According to Yahoo! Finance, companywide revenues are expected to hit $283.47 million in 2022, up roughly 25% from those expected this year. Wall Street overwhelmingly sees PUBM stock as a buy, giving it a target price of $52.90. That’s well above current $35 price levels and indicates analysts believe it will appreciate moving forward.
Alibaba (BABA)
A cursory glance at Alibaba’s price chart indicates that its woes have yet to abate. It looked like BABA stock had hit an inflection point in early October when Charlie Munger’s Daily Journal Corp. (NASDAQ:DJCO) nearly doubled its position in the Chinese tech giant in Q3.
That sent BABA stock moving upward from what looked like a 2021 low. Then in mid-November, Alibaba delivered a few pieces of disappointing news. The company’s Singles Day revenue grew at its slowest pace since its beginning in 2009. And Alibaba cut its revenue growth forecast to between 20% and 23% from an earlier 30%.
That news precipitated yet another fall for BABA shares, which now sit around $120. It has simply been blow after blow for the company.
But the optimistic outlook remains the same. The company recently announced a reorganization in which it will have two digital commerce teams — one for the international market and one for the Chinese domestic market. A new CFO will also step up in the new year.
BABA stock has more than halved since the prolonged series of issues began early in 2021. If 2022 sees a rebound, shares could easily rise above $200 again, which is what many expect.
Moderna (MRNA)
Moderna has too many positives to consider skipping it in 2022. That isn’t to say it has been smooth sailing for the company that develops messenger RNA-based medicines. It hasn’t.

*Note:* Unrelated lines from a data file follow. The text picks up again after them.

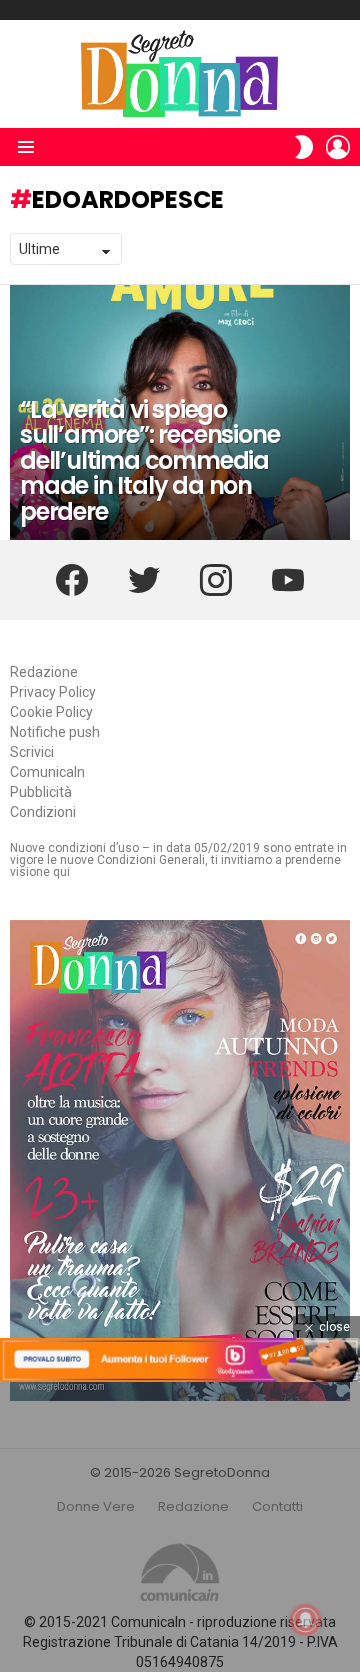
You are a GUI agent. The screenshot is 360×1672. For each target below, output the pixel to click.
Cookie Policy (51, 712)
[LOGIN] (338, 147)
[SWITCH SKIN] (304, 147)
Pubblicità (41, 792)
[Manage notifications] (306, 1620)
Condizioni (43, 812)
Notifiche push (55, 732)
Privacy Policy (53, 692)
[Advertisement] (180, 1527)
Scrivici (32, 752)
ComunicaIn (47, 772)
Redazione (44, 672)
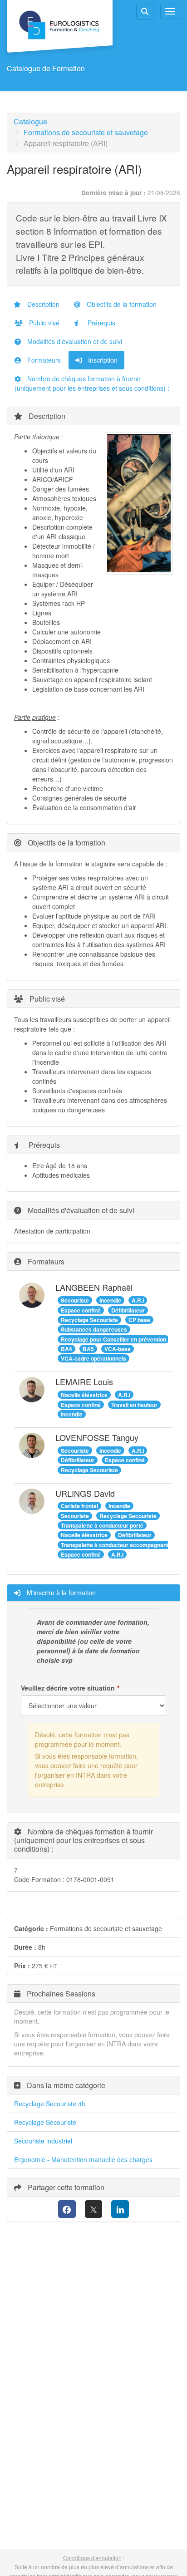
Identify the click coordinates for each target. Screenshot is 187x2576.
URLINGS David (85, 1493)
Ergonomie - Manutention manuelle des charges (83, 2159)
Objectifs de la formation (121, 304)
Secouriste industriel (43, 2140)
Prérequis (100, 322)
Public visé (43, 322)
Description (42, 304)
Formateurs (43, 359)
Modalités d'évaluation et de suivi (73, 341)
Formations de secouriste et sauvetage (86, 132)
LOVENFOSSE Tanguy (96, 1437)
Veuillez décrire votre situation (68, 1687)
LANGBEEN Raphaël (94, 1287)
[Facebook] (67, 2209)
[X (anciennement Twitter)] (94, 2209)
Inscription (102, 359)
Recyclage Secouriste (45, 2122)
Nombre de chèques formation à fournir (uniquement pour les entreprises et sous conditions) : (92, 383)
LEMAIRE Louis (84, 1381)
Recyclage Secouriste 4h (49, 2103)
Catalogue (30, 121)
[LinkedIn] (120, 2209)
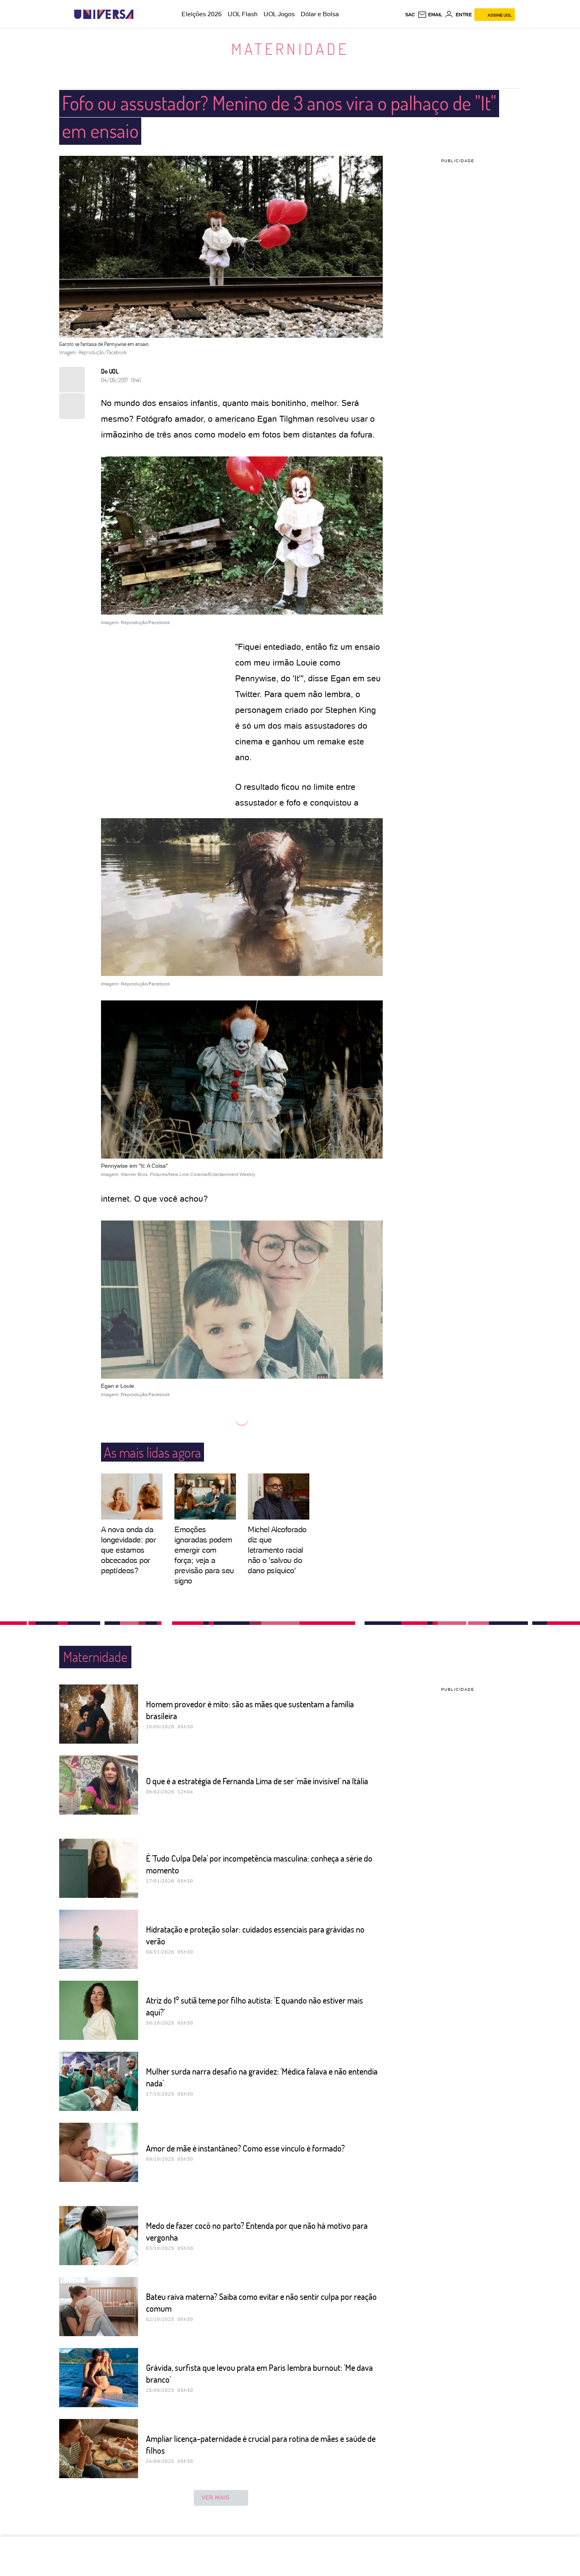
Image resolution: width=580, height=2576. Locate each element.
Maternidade (290, 48)
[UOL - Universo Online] (140, 14)
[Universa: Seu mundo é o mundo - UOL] (103, 14)
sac (410, 14)
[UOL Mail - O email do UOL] (429, 14)
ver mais (216, 2497)
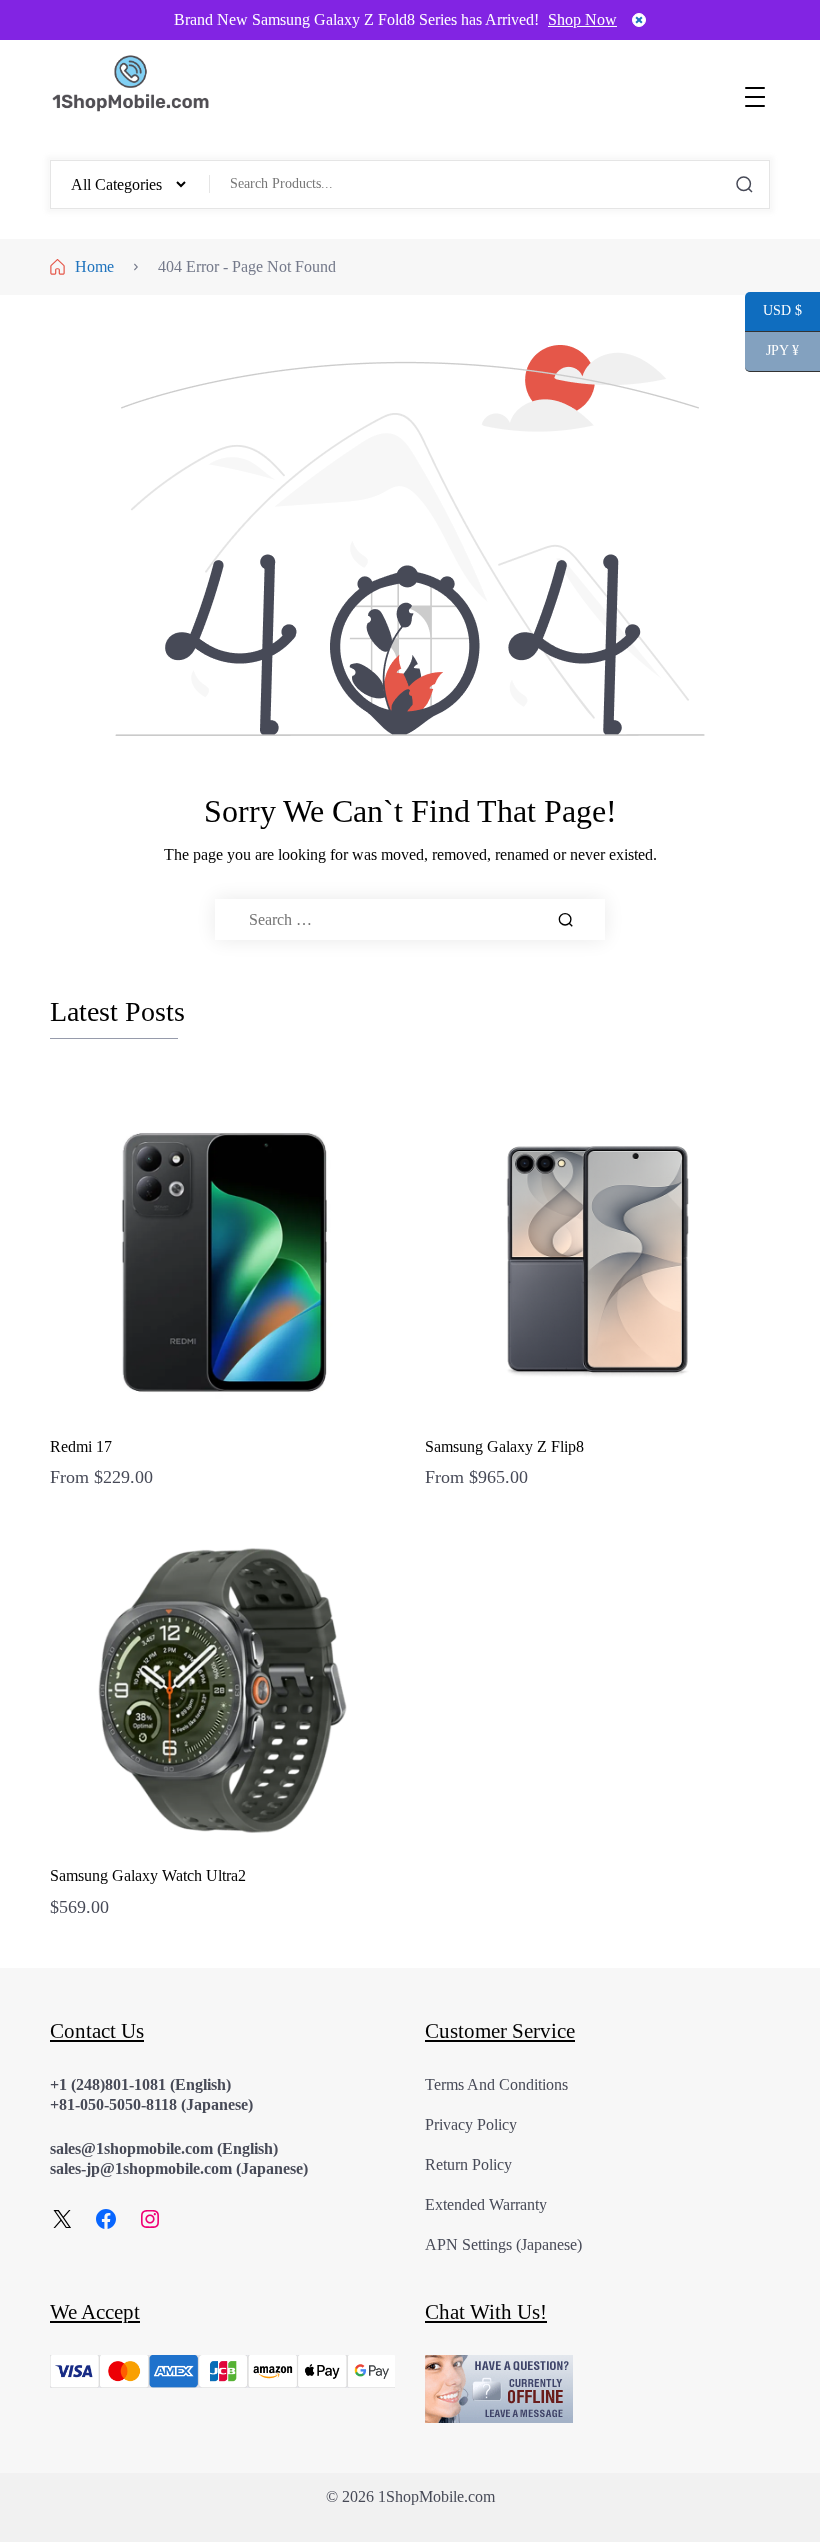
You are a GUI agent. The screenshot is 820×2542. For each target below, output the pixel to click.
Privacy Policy (471, 2124)
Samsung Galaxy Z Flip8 (504, 1446)
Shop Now (582, 19)
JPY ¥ (772, 351)
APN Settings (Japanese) (503, 2244)
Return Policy (468, 2164)
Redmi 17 (81, 1446)
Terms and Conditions (496, 2084)
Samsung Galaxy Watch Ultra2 (148, 1875)
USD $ (773, 311)
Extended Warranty (486, 2204)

Recently, back in November, Moderna fell off a cliff when it posted its Q3 earnings. The issue was revenue guidance, which was lowered to between $15 to $18 billion for 2021. Then it bounced up again when the omicron variant renewed coronavirus fears yet again.
But, here’s the real point: Moderna should do better in 2022. The company let it be known that deliveries could shift to early 2022 because of supply chain issues leading to delays. It now looks like those earlier guidance numbers won’t be so bad.
Current expectations are that Moderna will record approximately $17.5 billion in revenue in 2021. Those same expectations are that the firm will record $20.3 billion in 2022. That hardly suggests Moderna is a one-and-done company buoyed solely by Covid-19 vaccines.
Rather, Moderna boasts a broad spectrum of mRNA based therapies currently in development. The company and stock won’t be going anywhere in 2022, making it one of the best investments for the new year.